Hij had niet moeten gaan. Gewoon wegblijven, haar met rust laten. Alsof ze op haar besluit terug zou willen keren. Naïef was hij geweest, niet in staat de werkelijkheid onder ogen te zien. Die ander in haar flat had hem de ogen moeten doen openen. Maar nu is het te laat, veel te laat.
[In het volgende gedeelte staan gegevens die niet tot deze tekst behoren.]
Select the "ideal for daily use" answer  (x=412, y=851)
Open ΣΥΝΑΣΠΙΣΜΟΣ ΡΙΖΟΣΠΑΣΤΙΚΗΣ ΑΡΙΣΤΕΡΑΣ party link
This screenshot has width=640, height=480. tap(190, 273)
Hij laat zijn hand zakken. Het beeld blijft evenwel indringend op zijn netvlies hangen, als een vastgelopen dia. Het rood, het noodlottige teken van de toegebrachte schade. Hij kan er niet omheen, alle tekens wijzen in dezelfde richting. Het gaat niet om waarheid of werkelijkheid. Die bestaan bij nader inzien niet. Die verzinnen we waar we bij zijn. Het is de waarachtigheid die telt. Het is Laura, zijn doorboorde liefde voor Laura.
Kairos interessant ter discussie gesteld en laten verschijnen. Op een bepaalde manier is het verhaal (met name het einde) voor mij (nog) onbegrijpelijk. Van de moeder naar Laura? Waarachtigheid met betrekking tot Laura? Zijn moeder? Anders? Maar misschien hoort het onbegrijpelijke ook wel bij Kairos? Het verhaal is spannend, vind ik. Prachtig stuk met die oude vrouw en de vrachtwagen die er aan komt. Hoopgevend.
Wat mij opvalt is, dat er veel zinnen in staan, die je doen nadenken. Het einde vind ik opvallend. Wat is er echt gebeurd?
Ja, wat is echt? Wat is waar? Interessant gegeven wat tijd is.
Een verhaal met veel gedachten die je doen nadenken, overdenken.